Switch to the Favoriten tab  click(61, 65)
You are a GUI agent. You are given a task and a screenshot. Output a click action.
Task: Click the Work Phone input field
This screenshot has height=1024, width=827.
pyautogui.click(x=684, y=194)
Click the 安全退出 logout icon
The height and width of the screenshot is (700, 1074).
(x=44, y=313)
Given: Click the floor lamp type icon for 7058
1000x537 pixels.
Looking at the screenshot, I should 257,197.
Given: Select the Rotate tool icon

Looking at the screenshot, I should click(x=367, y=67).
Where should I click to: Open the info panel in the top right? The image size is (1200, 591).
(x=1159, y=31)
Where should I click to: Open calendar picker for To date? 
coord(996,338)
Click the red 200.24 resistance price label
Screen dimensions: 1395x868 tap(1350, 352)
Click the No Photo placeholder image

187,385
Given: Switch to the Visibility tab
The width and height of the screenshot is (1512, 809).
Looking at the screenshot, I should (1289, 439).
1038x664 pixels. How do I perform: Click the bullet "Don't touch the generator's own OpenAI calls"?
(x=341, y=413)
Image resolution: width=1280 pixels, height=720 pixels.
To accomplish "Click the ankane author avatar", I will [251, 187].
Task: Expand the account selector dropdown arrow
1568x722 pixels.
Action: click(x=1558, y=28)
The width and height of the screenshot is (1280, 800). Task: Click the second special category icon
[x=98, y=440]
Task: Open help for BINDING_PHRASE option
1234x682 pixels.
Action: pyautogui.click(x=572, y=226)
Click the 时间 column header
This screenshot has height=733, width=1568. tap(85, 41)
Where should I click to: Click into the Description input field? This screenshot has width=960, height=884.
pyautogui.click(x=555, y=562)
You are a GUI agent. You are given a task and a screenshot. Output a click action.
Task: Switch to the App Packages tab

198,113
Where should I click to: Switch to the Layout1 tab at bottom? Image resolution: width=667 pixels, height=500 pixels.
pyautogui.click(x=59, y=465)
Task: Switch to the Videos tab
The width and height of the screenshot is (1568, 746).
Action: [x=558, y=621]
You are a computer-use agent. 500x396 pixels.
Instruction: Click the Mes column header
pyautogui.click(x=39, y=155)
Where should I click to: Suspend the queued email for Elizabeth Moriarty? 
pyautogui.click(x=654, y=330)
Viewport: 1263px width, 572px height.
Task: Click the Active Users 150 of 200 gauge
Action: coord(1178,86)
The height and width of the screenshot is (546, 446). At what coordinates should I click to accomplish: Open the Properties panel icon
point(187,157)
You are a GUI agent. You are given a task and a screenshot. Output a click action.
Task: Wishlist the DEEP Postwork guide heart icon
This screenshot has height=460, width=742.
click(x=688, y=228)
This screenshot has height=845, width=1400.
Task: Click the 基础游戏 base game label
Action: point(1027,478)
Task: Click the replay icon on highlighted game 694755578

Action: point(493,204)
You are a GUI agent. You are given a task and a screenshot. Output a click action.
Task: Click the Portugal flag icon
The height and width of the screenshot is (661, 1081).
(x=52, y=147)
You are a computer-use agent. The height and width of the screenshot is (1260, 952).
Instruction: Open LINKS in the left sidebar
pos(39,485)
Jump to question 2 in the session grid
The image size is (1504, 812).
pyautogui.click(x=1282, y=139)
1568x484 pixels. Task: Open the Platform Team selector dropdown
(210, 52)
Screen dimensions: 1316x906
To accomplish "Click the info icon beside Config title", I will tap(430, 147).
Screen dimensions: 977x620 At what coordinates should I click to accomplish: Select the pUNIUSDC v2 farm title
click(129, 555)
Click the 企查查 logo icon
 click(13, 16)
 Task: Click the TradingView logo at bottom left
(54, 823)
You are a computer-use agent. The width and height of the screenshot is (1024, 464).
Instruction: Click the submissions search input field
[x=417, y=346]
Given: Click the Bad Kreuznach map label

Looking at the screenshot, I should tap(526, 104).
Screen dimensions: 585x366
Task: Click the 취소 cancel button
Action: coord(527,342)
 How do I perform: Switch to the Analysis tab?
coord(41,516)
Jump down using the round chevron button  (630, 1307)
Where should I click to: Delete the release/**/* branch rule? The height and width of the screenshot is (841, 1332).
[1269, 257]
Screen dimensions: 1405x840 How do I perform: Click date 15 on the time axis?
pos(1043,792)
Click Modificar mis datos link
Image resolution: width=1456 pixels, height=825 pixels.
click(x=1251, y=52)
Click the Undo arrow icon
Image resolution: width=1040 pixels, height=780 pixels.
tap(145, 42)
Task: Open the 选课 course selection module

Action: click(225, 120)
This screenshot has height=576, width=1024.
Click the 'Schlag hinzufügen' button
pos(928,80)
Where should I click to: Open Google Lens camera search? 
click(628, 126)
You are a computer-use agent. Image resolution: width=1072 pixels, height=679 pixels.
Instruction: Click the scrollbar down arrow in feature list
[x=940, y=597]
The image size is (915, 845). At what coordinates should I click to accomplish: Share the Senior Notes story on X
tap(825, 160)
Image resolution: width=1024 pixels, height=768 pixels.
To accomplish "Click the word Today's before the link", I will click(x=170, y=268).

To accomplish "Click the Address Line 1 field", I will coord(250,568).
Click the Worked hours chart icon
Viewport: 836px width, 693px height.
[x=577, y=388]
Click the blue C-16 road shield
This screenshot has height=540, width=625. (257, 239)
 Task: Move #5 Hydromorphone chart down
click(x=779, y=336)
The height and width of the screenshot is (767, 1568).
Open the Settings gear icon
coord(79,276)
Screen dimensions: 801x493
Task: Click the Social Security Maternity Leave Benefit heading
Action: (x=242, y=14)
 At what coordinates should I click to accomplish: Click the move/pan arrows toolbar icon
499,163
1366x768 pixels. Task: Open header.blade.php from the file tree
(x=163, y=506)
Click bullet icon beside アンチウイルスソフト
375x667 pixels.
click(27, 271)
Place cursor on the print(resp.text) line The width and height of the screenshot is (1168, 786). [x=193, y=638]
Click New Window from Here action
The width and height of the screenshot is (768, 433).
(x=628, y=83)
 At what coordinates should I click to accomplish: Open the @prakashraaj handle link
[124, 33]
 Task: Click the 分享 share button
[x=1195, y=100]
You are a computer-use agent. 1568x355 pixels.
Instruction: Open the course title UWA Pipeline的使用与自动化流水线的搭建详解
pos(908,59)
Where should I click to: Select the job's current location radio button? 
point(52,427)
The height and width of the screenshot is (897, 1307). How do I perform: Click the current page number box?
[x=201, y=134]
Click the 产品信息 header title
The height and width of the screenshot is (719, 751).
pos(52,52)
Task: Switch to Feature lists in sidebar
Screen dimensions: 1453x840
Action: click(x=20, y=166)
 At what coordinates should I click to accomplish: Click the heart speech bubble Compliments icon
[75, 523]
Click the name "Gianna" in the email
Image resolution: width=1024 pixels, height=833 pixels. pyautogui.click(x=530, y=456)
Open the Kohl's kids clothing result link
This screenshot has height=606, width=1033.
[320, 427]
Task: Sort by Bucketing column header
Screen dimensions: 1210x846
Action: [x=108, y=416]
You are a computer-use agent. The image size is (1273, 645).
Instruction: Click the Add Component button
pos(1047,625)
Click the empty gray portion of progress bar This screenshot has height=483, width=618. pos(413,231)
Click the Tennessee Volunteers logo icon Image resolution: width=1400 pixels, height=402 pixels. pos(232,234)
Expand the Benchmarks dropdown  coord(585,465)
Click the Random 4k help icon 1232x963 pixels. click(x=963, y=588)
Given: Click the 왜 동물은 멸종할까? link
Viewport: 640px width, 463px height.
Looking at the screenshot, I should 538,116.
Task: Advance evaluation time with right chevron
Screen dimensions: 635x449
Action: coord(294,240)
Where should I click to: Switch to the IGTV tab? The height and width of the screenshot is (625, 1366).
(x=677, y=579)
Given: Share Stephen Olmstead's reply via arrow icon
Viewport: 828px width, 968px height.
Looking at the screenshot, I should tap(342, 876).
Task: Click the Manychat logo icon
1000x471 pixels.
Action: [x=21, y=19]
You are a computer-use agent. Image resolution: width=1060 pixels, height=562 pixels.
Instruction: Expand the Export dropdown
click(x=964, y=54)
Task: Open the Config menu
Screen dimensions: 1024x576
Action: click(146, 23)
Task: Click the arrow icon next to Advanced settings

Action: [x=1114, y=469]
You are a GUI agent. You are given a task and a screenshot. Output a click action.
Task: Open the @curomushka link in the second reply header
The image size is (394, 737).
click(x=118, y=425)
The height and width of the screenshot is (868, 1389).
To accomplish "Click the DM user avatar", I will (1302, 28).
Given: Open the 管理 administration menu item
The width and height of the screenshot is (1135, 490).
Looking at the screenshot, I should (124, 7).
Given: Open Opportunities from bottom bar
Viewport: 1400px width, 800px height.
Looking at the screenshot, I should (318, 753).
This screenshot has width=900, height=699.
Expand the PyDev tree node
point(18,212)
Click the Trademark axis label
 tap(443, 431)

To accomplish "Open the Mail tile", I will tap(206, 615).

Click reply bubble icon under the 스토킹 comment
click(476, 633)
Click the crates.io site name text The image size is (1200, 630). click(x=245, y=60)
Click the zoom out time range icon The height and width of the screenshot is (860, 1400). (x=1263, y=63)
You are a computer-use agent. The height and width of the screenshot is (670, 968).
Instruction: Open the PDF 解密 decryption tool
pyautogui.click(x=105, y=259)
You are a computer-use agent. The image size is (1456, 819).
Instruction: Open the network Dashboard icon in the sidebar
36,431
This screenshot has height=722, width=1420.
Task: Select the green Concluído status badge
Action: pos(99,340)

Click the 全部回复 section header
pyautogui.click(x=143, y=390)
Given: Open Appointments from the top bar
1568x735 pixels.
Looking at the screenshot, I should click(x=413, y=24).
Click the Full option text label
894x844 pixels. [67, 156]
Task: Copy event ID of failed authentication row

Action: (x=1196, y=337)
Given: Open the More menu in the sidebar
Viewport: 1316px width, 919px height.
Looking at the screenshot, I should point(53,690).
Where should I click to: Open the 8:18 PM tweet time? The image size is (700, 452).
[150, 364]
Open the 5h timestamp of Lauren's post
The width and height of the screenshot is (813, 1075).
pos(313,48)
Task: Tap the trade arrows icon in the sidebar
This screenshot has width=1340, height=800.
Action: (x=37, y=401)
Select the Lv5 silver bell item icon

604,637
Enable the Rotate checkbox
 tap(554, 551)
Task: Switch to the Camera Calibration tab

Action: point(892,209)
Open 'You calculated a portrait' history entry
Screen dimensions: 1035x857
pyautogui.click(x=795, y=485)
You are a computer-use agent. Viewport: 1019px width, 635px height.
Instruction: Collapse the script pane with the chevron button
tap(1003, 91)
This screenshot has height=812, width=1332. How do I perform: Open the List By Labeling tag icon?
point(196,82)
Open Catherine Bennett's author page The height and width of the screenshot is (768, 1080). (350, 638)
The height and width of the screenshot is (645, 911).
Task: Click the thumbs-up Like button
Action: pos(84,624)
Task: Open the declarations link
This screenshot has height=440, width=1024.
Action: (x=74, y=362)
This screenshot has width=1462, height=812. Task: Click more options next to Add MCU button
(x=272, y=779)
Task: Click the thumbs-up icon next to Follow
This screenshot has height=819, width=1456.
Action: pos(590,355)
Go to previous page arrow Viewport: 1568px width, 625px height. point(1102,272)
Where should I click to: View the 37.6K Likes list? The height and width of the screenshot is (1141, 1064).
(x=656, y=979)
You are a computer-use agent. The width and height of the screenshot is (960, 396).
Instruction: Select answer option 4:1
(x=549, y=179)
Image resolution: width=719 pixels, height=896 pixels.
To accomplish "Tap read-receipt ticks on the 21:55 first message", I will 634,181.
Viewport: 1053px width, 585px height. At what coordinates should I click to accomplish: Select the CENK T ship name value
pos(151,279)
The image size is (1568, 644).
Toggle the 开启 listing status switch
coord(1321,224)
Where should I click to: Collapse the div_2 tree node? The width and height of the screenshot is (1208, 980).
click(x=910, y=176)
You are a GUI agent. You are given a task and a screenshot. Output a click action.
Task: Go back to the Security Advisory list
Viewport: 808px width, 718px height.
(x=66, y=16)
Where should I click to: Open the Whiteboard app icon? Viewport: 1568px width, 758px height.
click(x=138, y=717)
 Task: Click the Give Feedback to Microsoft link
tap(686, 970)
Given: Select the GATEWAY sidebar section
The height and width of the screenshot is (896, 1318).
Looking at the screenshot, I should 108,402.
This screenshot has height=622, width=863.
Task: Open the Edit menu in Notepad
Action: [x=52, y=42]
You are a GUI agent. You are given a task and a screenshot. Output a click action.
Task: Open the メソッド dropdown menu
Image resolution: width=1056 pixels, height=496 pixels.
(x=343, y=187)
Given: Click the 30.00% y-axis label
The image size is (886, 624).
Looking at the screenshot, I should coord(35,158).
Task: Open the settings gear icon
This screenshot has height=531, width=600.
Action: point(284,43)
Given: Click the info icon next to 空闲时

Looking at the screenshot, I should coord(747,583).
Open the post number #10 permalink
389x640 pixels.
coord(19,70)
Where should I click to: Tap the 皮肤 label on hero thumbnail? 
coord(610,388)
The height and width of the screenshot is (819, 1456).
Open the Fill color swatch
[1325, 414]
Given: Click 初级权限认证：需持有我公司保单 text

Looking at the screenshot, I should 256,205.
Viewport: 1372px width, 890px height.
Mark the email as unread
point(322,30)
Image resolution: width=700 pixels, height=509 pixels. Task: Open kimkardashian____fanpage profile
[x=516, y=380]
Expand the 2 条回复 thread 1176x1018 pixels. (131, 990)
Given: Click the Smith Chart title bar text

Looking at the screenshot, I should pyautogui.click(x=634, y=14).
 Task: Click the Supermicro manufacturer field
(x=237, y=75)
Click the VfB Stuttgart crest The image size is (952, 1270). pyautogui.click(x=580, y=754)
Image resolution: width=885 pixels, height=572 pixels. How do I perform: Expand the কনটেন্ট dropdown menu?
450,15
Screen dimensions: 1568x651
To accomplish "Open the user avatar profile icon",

==*==

Reproduce the material above verbatim, starting with the line that contains "Screen dimensions: 977x620" and going on through the line that contains "click(x=1251, y=52)".

**RESULT FOR THIS EXERCISE**
Screen dimensions: 977x620 At what coordinates should I click to accomplish: Select the pUNIUSDC v2 farm title
click(129, 555)
Click the 企查查 logo icon
 click(13, 16)
 Task: Click the TradingView logo at bottom left
(54, 823)
You are a computer-use agent. The width and height of the screenshot is (1024, 464).
Instruction: Click the submissions search input field
[x=417, y=346]
Given: Click the Bad Kreuznach map label

Looking at the screenshot, I should tap(526, 104).
Screen dimensions: 585x366
Task: Click the 취소 cancel button
Action: coord(527,342)
 How do I perform: Switch to the Analysis tab?
coord(41,516)
Jump down using the round chevron button  (630, 1307)
Where should I click to: Delete the release/**/* branch rule? The height and width of the screenshot is (841, 1332).
[1269, 257]
Screen dimensions: 1405x840 How do I perform: Click date 15 on the time axis?
pos(1043,792)
Click Modificar mis datos link
Image resolution: width=1456 pixels, height=825 pixels.
click(x=1251, y=52)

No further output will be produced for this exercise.